What happens if you do a prohibited transaction? Your IRA is deemed blown up on the date you did the transaction. So, if you invested in that real estate deal and you rented it out to your son on December 15, 2022, the IRS generally has three years to capture that and catch you. Let’s say they do in 2024; and that real estate, you paid $100, but now it’s worth $180, they technically will blow up the IRA and tax you at that $180, which would be subject to tax and potentially taxes anywhere from ten to upwards up to potentially 100%. Generally, if you’re over 59 and a half, my experience, they’ll just hit the tax. They really don’t go for excise tax if you’re under 59 and a half. Generally tax and a 10% penalty unless it’s something super egregious. But again, very, very difficult to get audited in this area. There’s no separate audit division.

But on the flip side, I’ve seen it work out for the taxpayers favor where they did a prohibited transaction at a higher value and now the asset dropped and they did the prohibited transaction at the lower value, and they’re paying tax at the lower value.
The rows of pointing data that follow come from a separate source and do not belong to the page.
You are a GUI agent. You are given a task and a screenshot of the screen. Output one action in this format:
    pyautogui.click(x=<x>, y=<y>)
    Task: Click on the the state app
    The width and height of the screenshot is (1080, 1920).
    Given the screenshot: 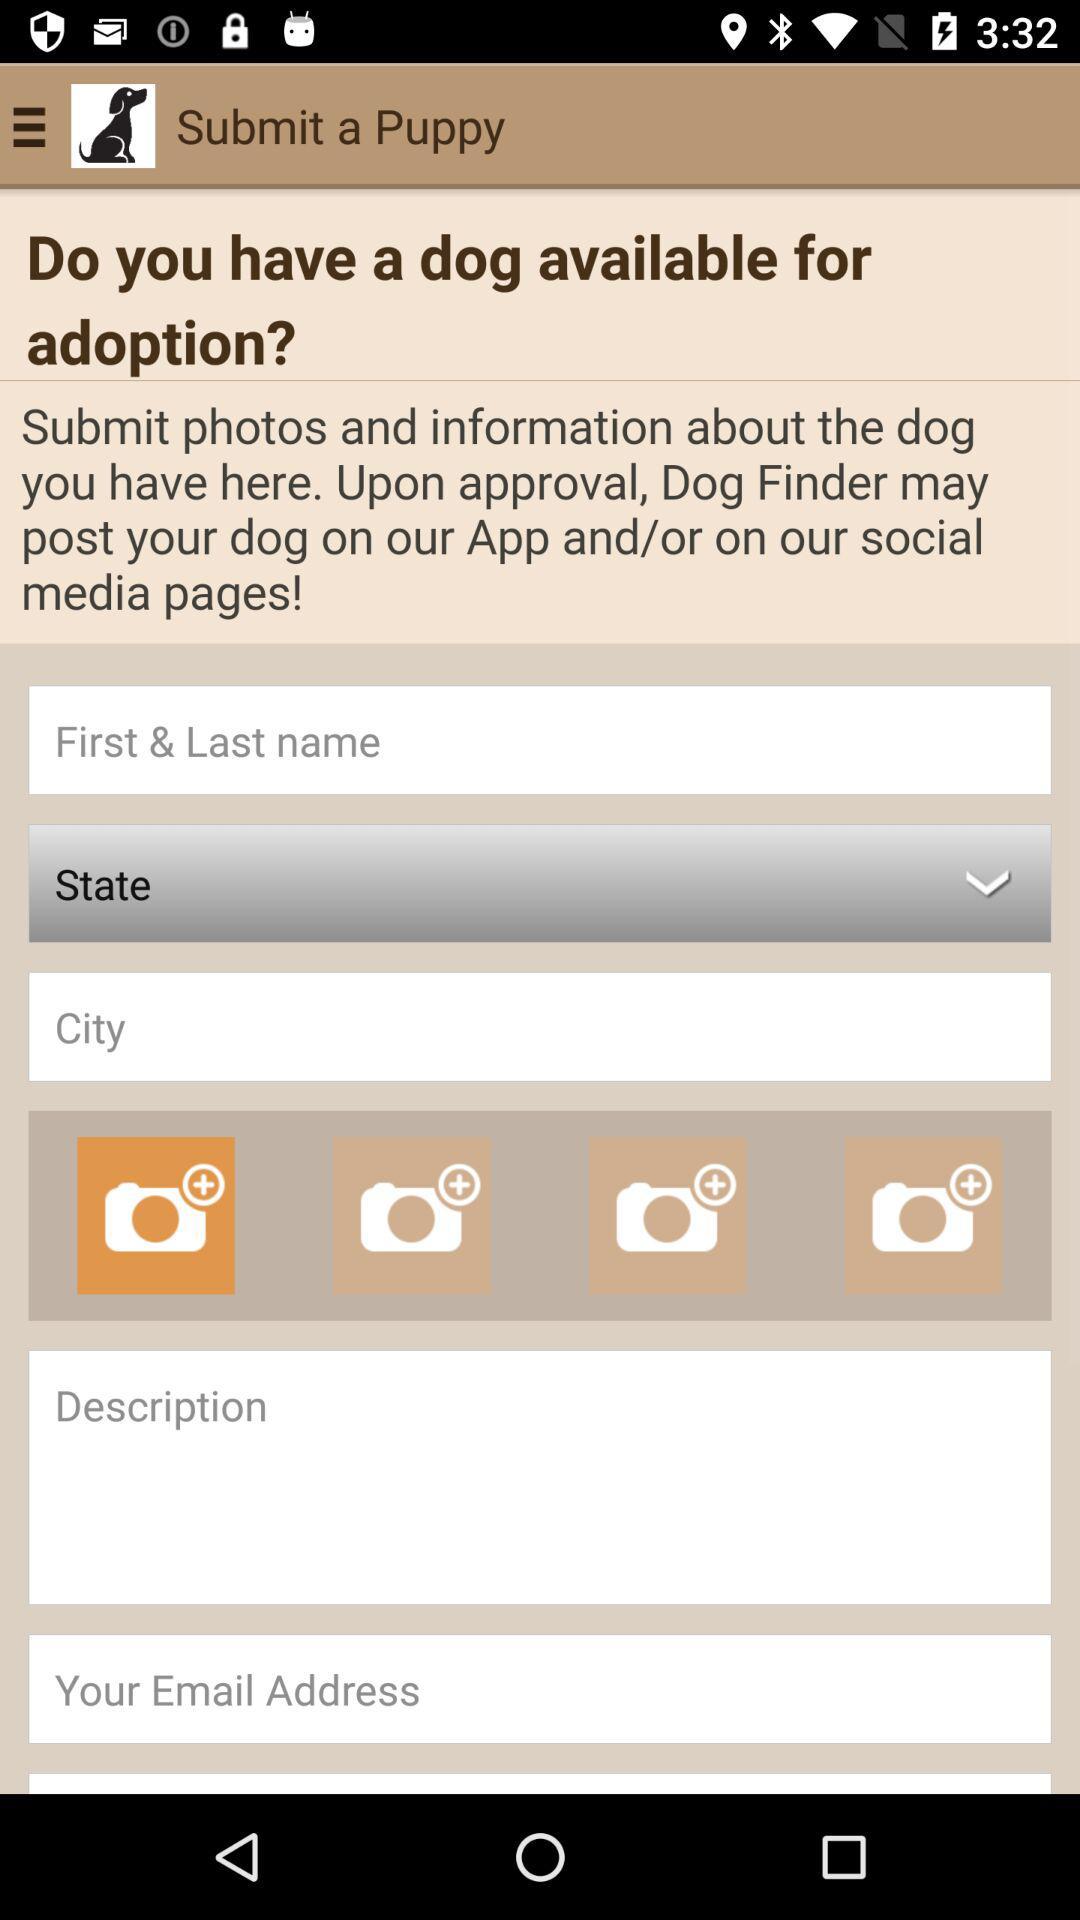 What is the action you would take?
    pyautogui.click(x=540, y=882)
So, it’s really the fair market value when the transaction occurred, when that prohibited transaction occurred. So, I’ve seen some interesting cases, but generally the IRA is deemed disqualified on that date when you did the prohibited transaction. Tax and potentially penalty is due on the fair market value of that asset.
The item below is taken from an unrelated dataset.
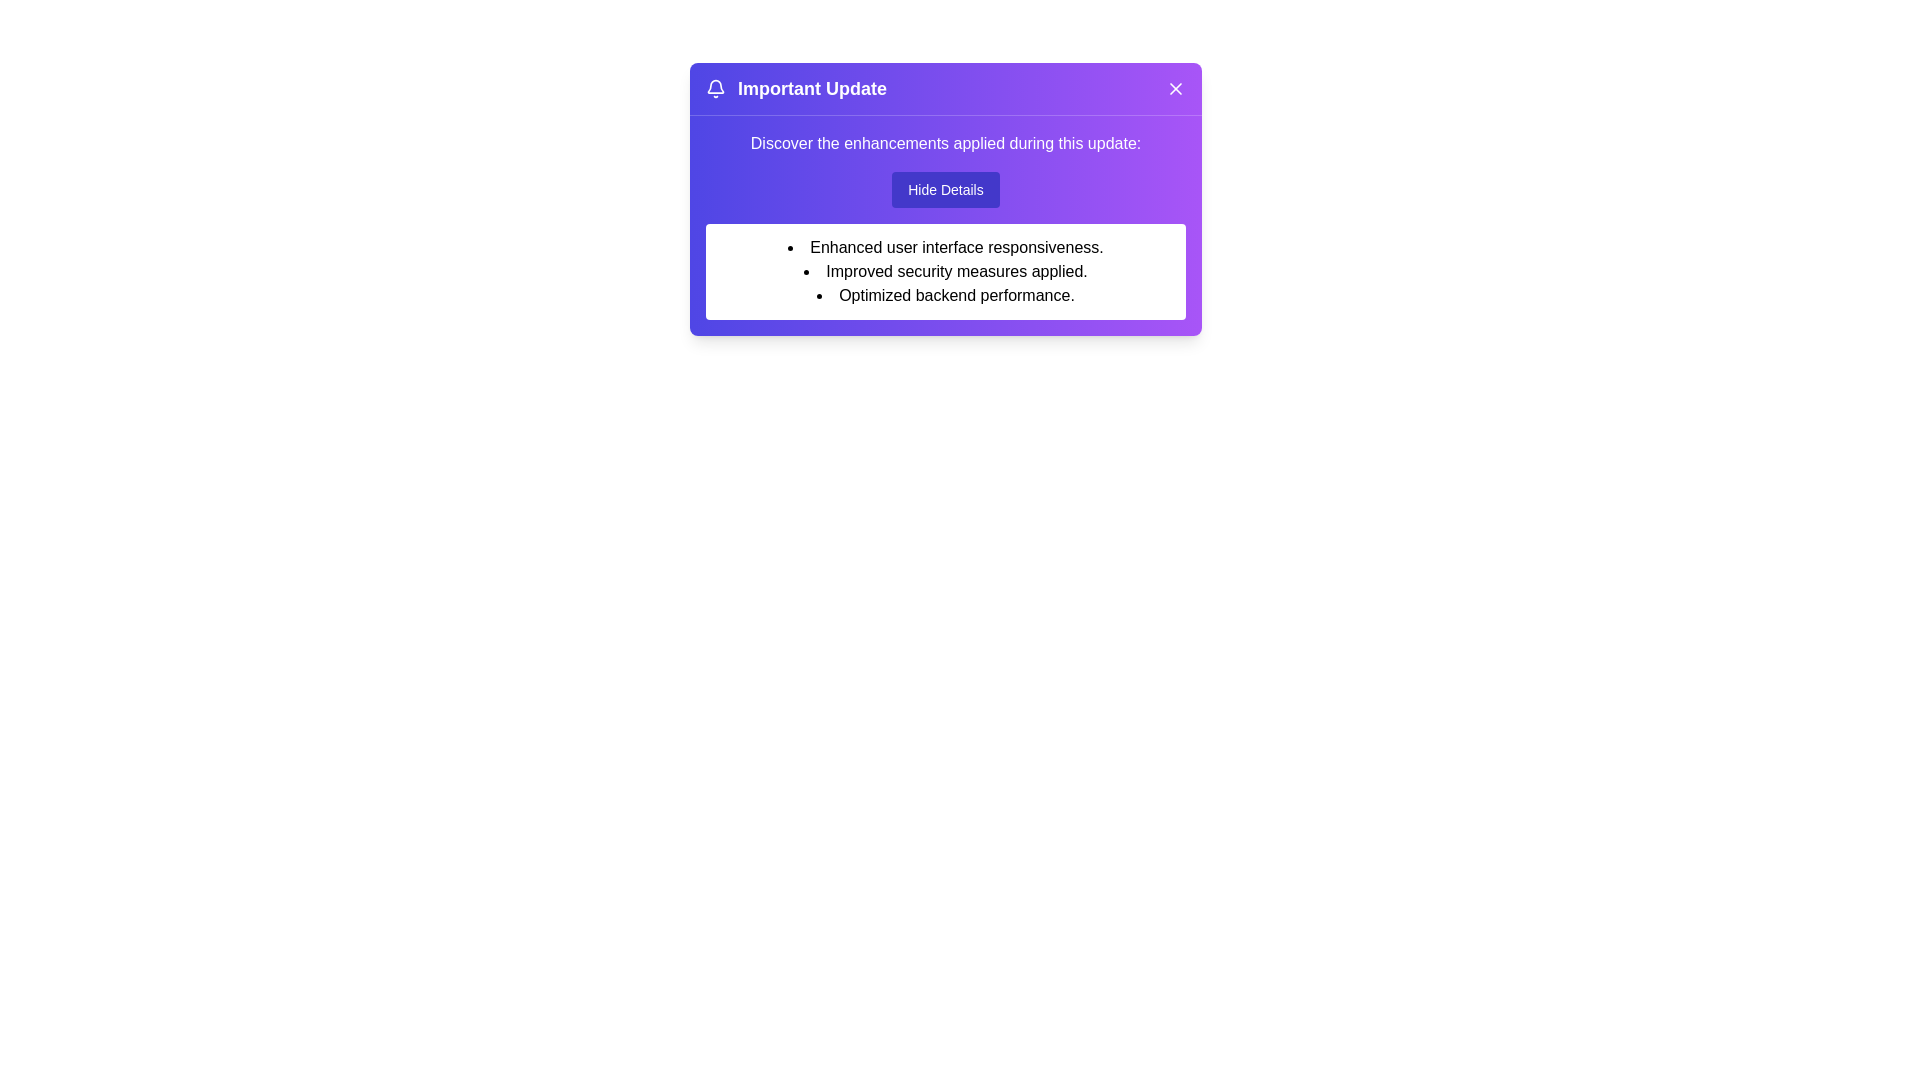 Image resolution: width=1920 pixels, height=1080 pixels. What do you see at coordinates (944, 142) in the screenshot?
I see `the text 'Discover the enhancements applied during this update:'` at bounding box center [944, 142].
Now again, based on Section 322 of the SECURE Act, it says, 2.0, that each IRA will be looked at as a separate contract. It’s unclear whether it means every investment in that IRA, but what we know for sure is that every IRA is treated separately. So again, just a piece of advice. If you are considering doing asset investment that potentially somewhat risky, isolate into a separate IRA even at the same institution, it will be treated as a separate contract, and this way you’re not going to have any spillover of prohibited transactions.

So, hope you guys enjoyed today’s podcast, really appreciate it. Again, hope you had an amazing New Year, Happy Holidays and I’ll keep the SECURE Act 2.0 content going. Got a lot of questions about it. I’ll try to tackle various specific provisions this way, so it’s not like a 45 minutes to one hour podcast video. Try to keep them under ten to 15 minutes and really focus on the key provisions involving IRAs and Solo 401(k)s. So, thanks again; have an amazing, amazing start to your year and take care.